Remadores e pesquisadores paraenses estão utilizando uma canoa havaiana OC4 à vela, batizada de “Intolerância”, para realizar expedições científicas na Amazônia Atlântica. O objetivo dessas viagens é avaliar a presença de microplásticos na região e testar a viabilidade da canoa como uma alternativa sustentável de transporte em longas travessias, sem o uso de embarcações motorizadas de apoio.

As expedições fazem parte de um projeto desenvolvido pelo grupo de expedições UBATÃ, em parceria com os projetos OLAMAR (Observatório do Lixo Antropogênico Marinho) e Mangues da Amazônia, com apoio da escola de canoagem Muiraquité. Ao longo de várias etapas, os remadores percorreram aproximadamente 200 km pela costa amazônica, coletando amostras de água tanto em áreas de água salgada quanto doce, com o intuito de mapear, quantificar e identificar os tipos de microplásticos presentes na região.

Dados apresentados.
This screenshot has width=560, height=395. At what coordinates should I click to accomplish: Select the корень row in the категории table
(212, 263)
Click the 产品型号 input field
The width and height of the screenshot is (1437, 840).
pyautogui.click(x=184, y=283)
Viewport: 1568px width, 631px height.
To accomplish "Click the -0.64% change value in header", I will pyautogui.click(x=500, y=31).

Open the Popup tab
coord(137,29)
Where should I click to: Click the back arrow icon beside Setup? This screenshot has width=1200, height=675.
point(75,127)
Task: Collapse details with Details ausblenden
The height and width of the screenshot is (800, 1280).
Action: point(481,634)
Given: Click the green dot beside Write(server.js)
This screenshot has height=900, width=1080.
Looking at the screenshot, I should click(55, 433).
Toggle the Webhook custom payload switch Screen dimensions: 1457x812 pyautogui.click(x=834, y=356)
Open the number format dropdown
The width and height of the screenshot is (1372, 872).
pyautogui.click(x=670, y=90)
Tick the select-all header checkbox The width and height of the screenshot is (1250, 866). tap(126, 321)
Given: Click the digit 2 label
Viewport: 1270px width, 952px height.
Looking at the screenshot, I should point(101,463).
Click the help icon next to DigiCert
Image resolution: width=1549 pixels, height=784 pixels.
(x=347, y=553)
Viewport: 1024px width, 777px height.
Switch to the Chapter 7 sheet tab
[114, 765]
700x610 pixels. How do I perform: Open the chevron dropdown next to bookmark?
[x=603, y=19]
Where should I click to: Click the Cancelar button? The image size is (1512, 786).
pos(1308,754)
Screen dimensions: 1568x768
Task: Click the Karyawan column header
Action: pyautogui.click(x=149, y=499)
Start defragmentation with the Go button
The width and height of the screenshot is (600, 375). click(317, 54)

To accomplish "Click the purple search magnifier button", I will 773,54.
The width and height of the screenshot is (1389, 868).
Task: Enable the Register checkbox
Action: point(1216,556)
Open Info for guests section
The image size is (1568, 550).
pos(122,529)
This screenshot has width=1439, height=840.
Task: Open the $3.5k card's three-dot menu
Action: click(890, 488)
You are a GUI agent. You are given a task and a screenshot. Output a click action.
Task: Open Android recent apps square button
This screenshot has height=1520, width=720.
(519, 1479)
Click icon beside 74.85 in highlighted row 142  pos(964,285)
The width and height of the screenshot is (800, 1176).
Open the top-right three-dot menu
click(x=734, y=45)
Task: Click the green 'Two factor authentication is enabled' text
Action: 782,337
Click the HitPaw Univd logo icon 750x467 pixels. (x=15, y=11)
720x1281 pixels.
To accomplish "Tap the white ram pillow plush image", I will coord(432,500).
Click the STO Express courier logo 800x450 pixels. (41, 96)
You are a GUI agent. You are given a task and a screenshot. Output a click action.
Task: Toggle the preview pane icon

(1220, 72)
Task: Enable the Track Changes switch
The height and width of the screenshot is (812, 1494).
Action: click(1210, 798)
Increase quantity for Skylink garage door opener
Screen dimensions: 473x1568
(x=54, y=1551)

Tarefas a realizar.
**a)** De acordo com o texto sobre a canoa Intolerância, com que finalidade os remadores coletaram amostras de água ao longo da costa amazônica? Responda em uma a três frases.
**b)** Transcreva literalmente o trecho do texto sobre a canoa Intolerância que se inicia com as palavras "Remadores e pesquisadores" e termina com "motorizadas de apoio.".

Conjunto de respostas.
**a)** Os remadores coletaram amostras de água, tanto em áreas de água salgada quanto doce, com o intuito de mapear, quantificar e identificar os tipos de microplásticos presentes na região.

**b)**
Remadores e pesquisadores paraenses estão utilizando uma canoa havaiana OC4 à vela, batizada de “Intolerância”, para realizar expedições científicas na Amazônia Atlântica. O objetivo dessas viagens é avaliar a presença de microplásticos na região e testar a viabilidade da canoa como uma alternativa sustentável de transporte em longas travessias, sem o uso de embarcações motorizadas de apoio.